Julia Gromyko

Personal information
- Born: 1971 (age 54–55) Minsk, Belarus

Sport
- Sport: Water skiing

Medal record
Representing Belarus
World Games
| Bronze medal – third place | 1993 The Hague | Tricks |
World Championships
| Gold medal – first place | 1998 St. Leon-Rot | Overall |
| Bronze medal – third place | 1998 St. Leon-Rot | Tricks |
| Gold medal – first place | 2000 Piešťany | Overall |
| Gold medal – first place | 2000 Piešťany | Tricks |
| Silver medal – second place | 2000 Piešťany | Jump |
| Bronze medal – third place | 2000 Piešťany | Slalom |
| Silver medal – second place | 2002 Alfsee | Overall |
| Silver medal – second place | 2002 Alfsee | Tricks |
| Silver medal – second place | 2002 Alfsee | Jump |
| Gold medal – first place | 2006 Schloß Dankern | Overall |
| Gold medal – first place | 2006 Schloß Dankern | Tricks |
| Gold medal – first place | 2006 Schloß Dankern | Jump |
| Bronze medal – third place | 2008 Princes Club London | Overall |
| Silver medal – second place | 2008 Princes Club London | Jump |
| Gold medal – first place | 2008 Princes Club London | Slalom |
| Bronze medal – third place | 2010 Tel Aviv | Overall |
| Gold medal – first place | 2010 Tel Aviv | Tricks |
| Silver medal – second place | 2010 Tel Aviv | Jump |
| Silver medal – second place | 2012 Asten Ausee | Overall |
| Bronze medal – third place | 2012 Asten Ausee | Jump |
| Bronze medal – third place | 2012 Asten Ausee | Slalom |

= Julia Gromyko =

Belarusian-German water skier (born 1971)

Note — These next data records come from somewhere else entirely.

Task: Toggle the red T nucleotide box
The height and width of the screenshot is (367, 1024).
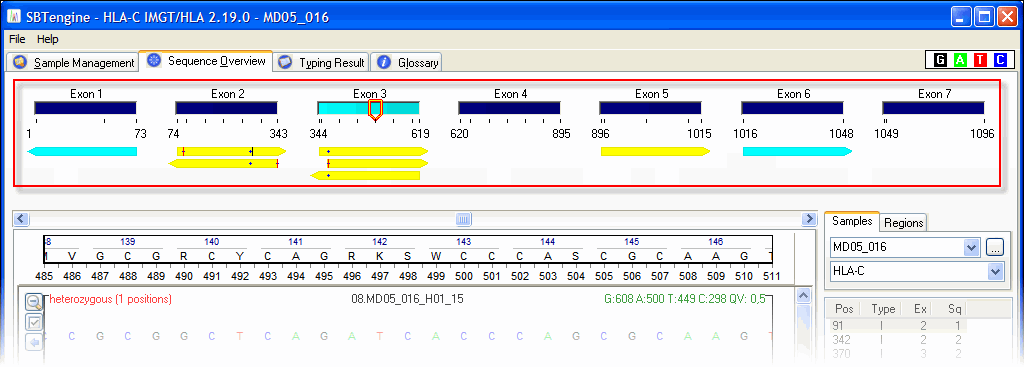Action: [x=980, y=60]
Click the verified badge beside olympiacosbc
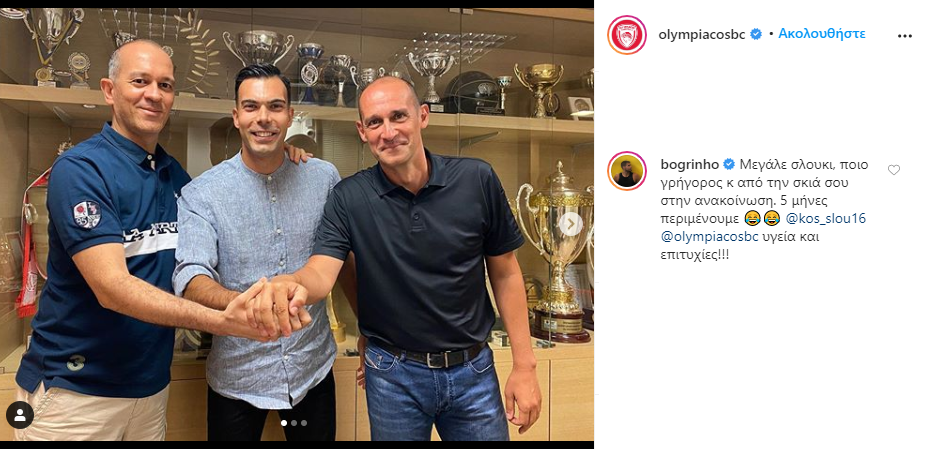 [x=756, y=35]
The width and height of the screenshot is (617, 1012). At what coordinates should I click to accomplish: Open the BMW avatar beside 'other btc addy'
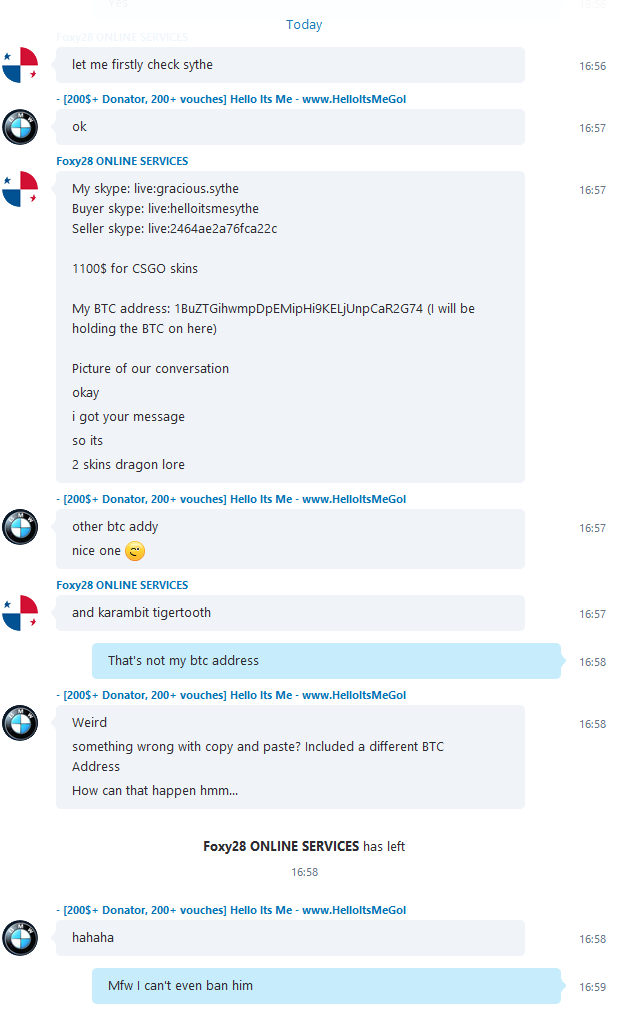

Julia Gromyko (Юлія Грамыка, born 1971, also known as Julia Meier-Gromyko) is a Belarusian-German water skier. As of 2004 she was the world record holder in the tricks and jump events.

Gromyko started waterskiing at age 9 and soon won several European junior titles. Since 1989 she dominated the cable skiing world championships. After marrying Marc-Andre Meier, a German slalom waterskier and world champion, she changed her last name to Meier-Gromyko. The couple lives in Germany and has two children. Gromyko is still competing at the world level through her forties, besides coaching the German team and being member of the World Cableski Council and EAME Cableski Council. In 2004, she was selected as the Cableski Athlete of the Year by the International Waterski & Wakeboard Federation.